- **Materials provided**:

::::

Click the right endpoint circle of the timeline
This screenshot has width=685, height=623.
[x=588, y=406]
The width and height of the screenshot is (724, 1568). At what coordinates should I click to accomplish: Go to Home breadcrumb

::::

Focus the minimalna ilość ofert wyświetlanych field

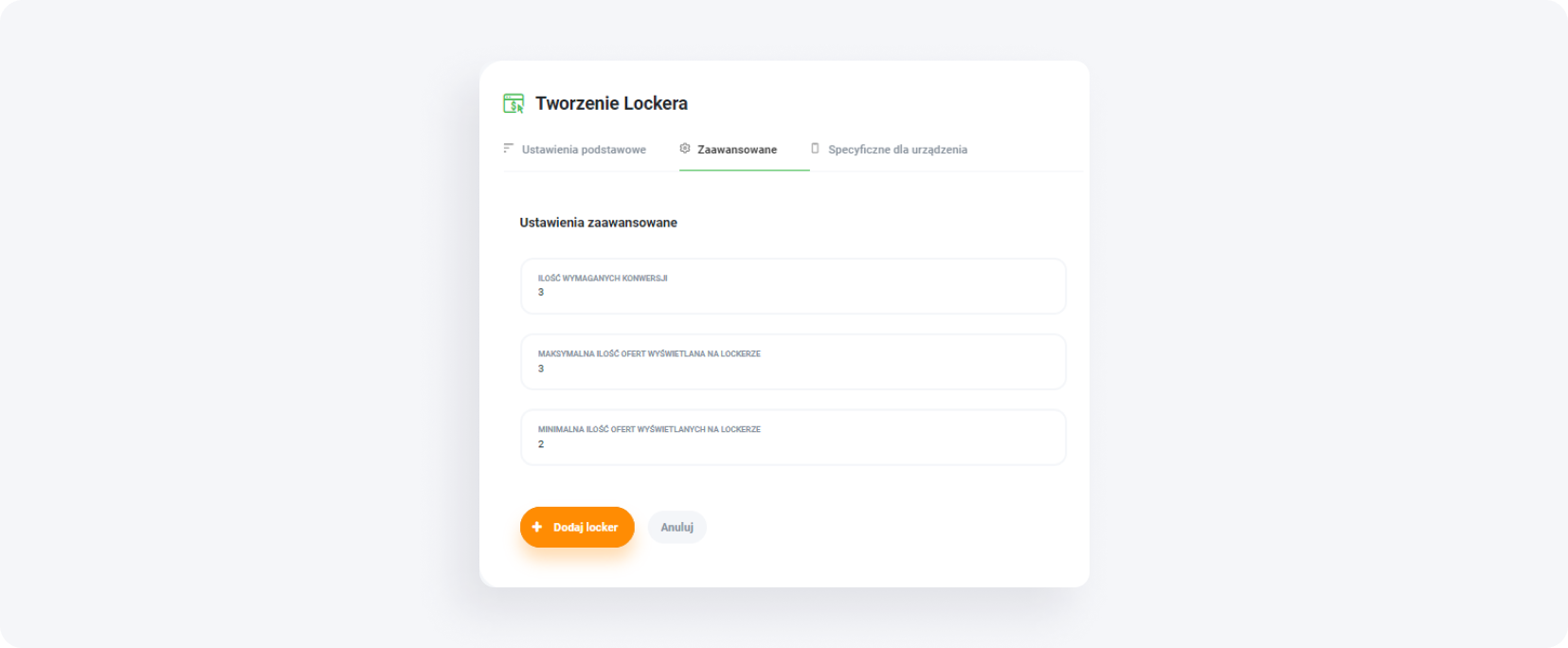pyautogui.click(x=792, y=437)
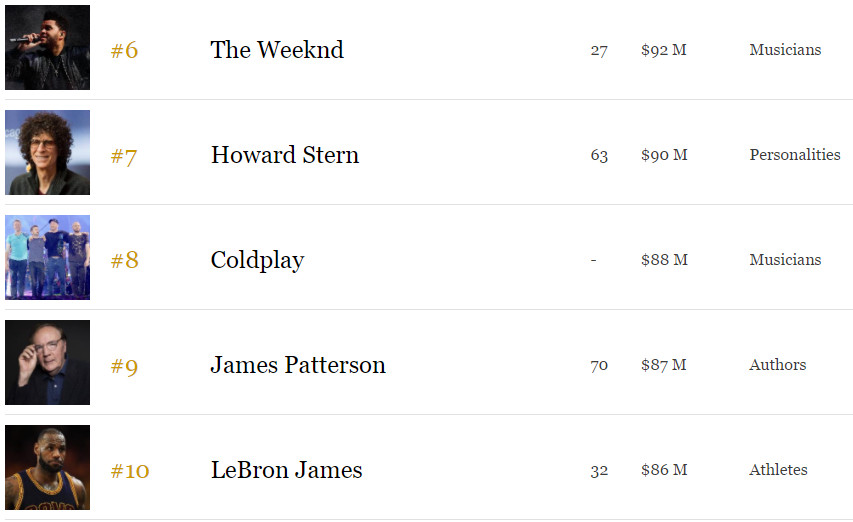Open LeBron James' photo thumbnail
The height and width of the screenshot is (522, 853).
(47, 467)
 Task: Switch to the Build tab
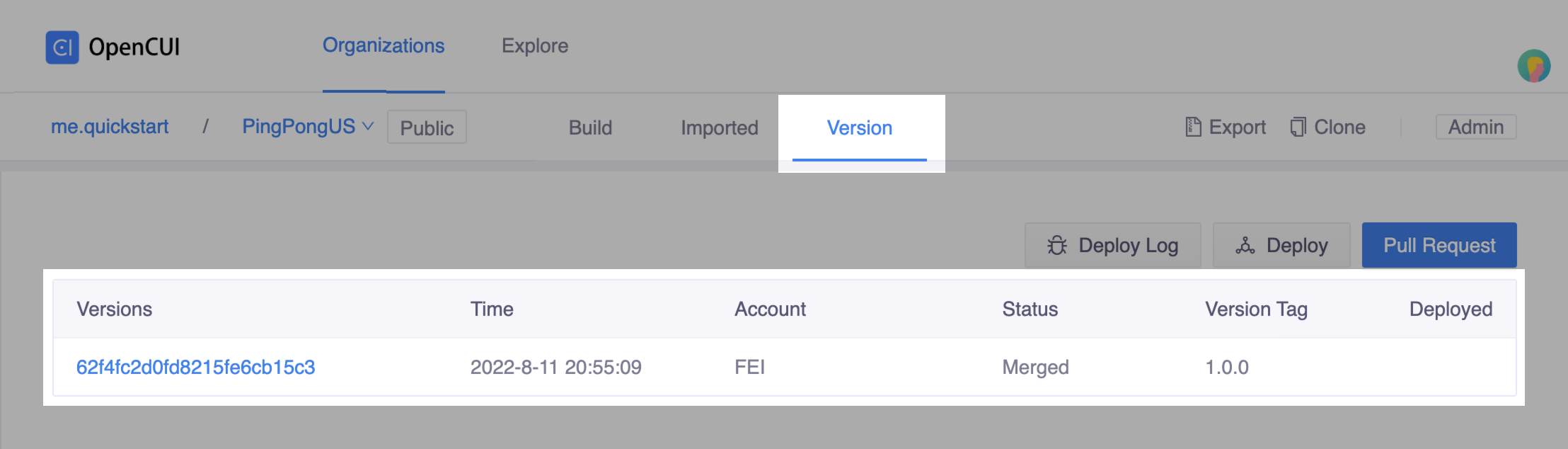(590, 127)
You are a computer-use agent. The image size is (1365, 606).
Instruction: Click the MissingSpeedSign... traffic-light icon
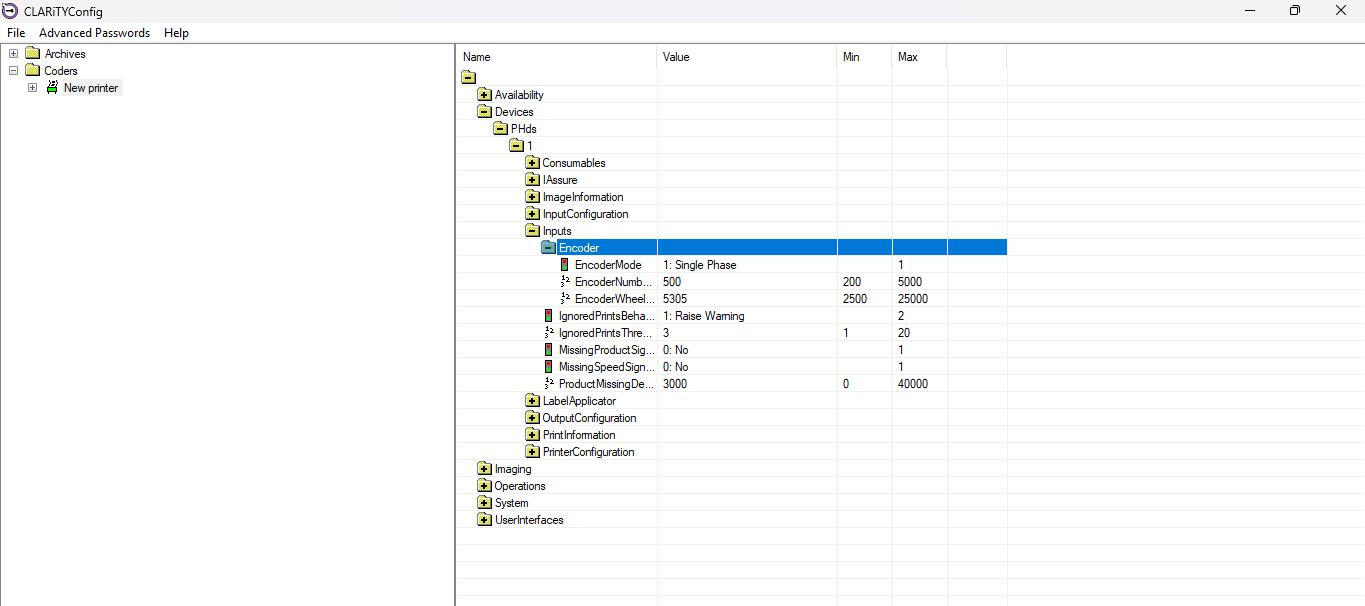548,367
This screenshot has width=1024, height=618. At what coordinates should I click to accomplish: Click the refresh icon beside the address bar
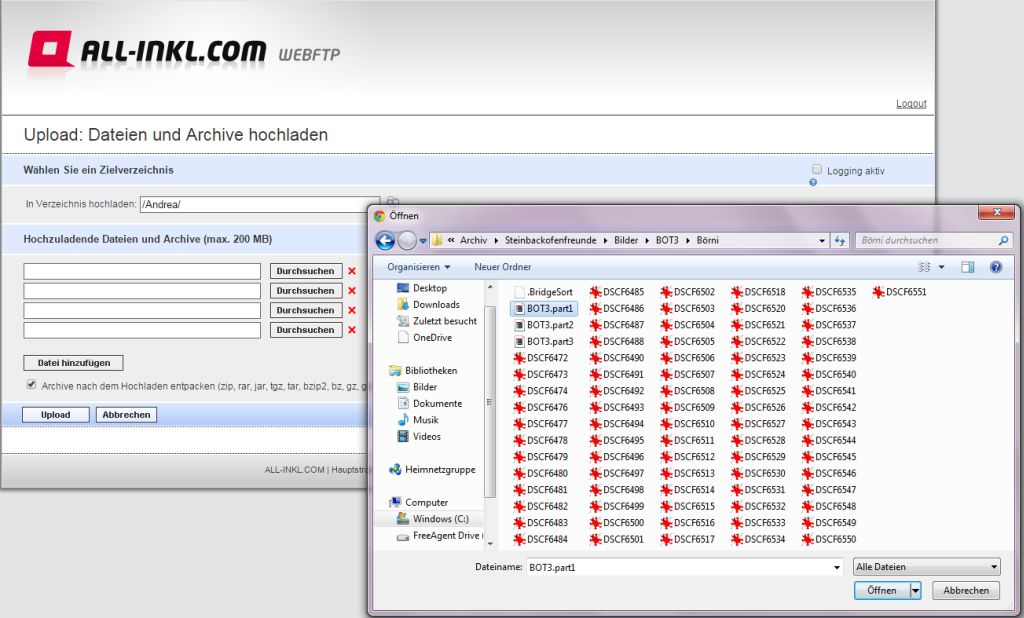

::::

- **Problem requirements**: Copy the stretch of data from the line containing "Focus the minimalna" through the line containing "This screenshot has width=1024, height=618.", both ends included, without the pictures.

- **Output of the task**:
Focus the minimalna ilość ofert wyświetlanych field

pyautogui.click(x=792, y=437)
Open LeBron James' photo thumbnail
The height and width of the screenshot is (522, 853).
(47, 467)
 Task: Switch to the Build tab
(590, 127)
You are a computer-use agent. The image size is (1365, 606).
Instruction: Click the MissingSpeedSign... traffic-light icon
548,367
This screenshot has width=1024, height=618. At what coordinates should I click to accomplish: Click the refresh icon beside the address bar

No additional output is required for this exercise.